Quick, Gentle Mammalian Nuclei Preparation and Sorting
Tissue dissociation methods can cause significant amounts of cell death and alter the transcriptome. Furthermore, attaining a sample that is of sufficient quality for a sequencing experiment can be almost impossible when working with tissue samples. Using nuclei instead of intact cells has become a growing method for downstream next-generation sequencing applications, single nucleus RNA- Seq (snRNA-seq). Using nuclei expands the capability to work with preserved samples and cell types that are challenging to obtain a single cell suspension from such as neurons. However, nuclei isolation methods often leave a significant amount of debris in the suspension that can compromise the results. Therefore, debris removal is a critical sample preparation step in generating robust sequencing results. One common way to clean up your sample is by using a cell sorter, however traditional cell sorters that use higher pressure sorting mechanism can damage nuclei. The WOLF® Cell Sorter is gentle, microfluidic cell sorter that is capable of efficiently removing unwanted particles from your sample without causing shear stress.

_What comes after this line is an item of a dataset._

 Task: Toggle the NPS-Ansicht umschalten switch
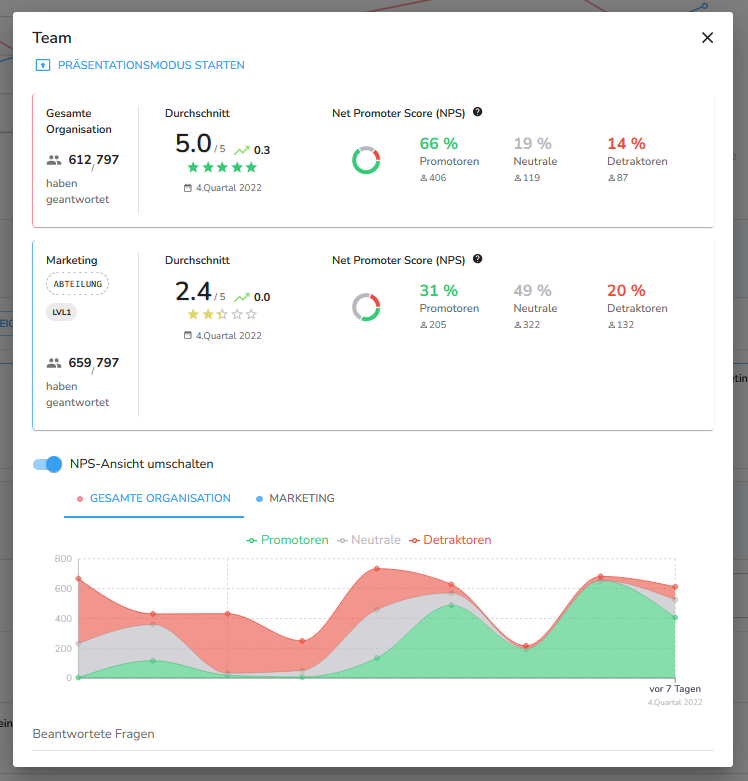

In this application note, we partnered with Invent Biotechnologies Inc. and Biostatus to develop a quick and gentle method for isolating and sorting mammalian nuclei.
Nuclei isolation kits used in this study employ a proprietary filter cartridge-based technology and anti-aggregate buffer systems for rapid isolation of single nuclei from fresh or frozen tissues. The kits are simple and easy to use. The whole protocol can be completed in less than 30 min.
Human embryonic kidney 293 (HEK293) cells and Mouse brain tissue (Rockland) were processed to a nuclei suspension using the Invent Biotechnologies Minute™ Detergent -Free Nuclei Isolation Kit (#NI-024) and Minute™ Single Nucleus Isolation Kit for Neuronal Tissues/Cells (#BN-020) respectively. Nuclei were then confirmed using Trypan blue on the Countess™ II Automated Cell Counter (Figure 2A). The nuclei cell suspension was then diluted to 200-300 events/uL with PBS + .1% BSA and filtered through a 37um filter. Nuclei were then stained with DRAQ7 DROP & GO™ at 2 drops per 0.5ml and incubated on ice for 10mins. An unstained nuclei sample was used for a negative control. Nuclei suspensions were then analyzed and sorted on the WOLF. Sort gates were set to exclude debris by gating out small particles and DRAQ7 negative events (Figures 2-3).
Figure 1. Workflow Overview. Cells and tissues were processed into a nuclei suspension by using the Invent Biotechnologies nuclei isolation kits. Nuclei were then identified using the Biostatus DRAQ7 DROP & GO. Finally, stained nuclei and identified and sorted on the WOLF.
Nuclei could be identified by looking at the BSC-H/DRAQ7 parameters. Discrete amounts of DNA content could also be identified based on the different intensities of DRAQ7. From the HEK293 nuclei suspension, 35% of the population was identified as nuclei before sorting. After sorting for the DRAQ7+ nuclei population, the amount of debris was reduced by more than half (Figure 2B).
Figure 2. HEK293 Nuclei Sort. (A) Nuclei were confirmed after using the nuclei isolation kit (B) Pre-sort and Post-sort percentage of HEK293 nuclei.
Next, mouse brain tissue was processed into a nuclei suspension and stained with DRAQ7 DROP & GO. Pre-Sort analysis showed that half of the sample was nuclei while the other half was contaminating debris. After setting the WOLF to sort for only the DRAQ7+ nuclei population, the WOLF was able to significantly reduce the amount of debris and enrich the nuclei population to around 92%. Furthermore, some research studies may only be interested in a certain type of nuclei, so a 2N nuclei sort was also conducted on the WOLF. Results from this sort also showed an enrichment of 92% 2N nuclei.
By using the Invent Biotechnologies detergent-free nuclei isolation kit, sample preparation only took 30 minutes and the nuclei remained intact. Moreover, no clogs were observed during the sort. Furthermore, successful staining was observed with the Biostatus DRAQ7 DROP & GO an incubation time of only 10 minutes. In conclusion, results from these experiments demonstrate a gentle and quick workflow to isolate and sort nuclei from cells and tissue.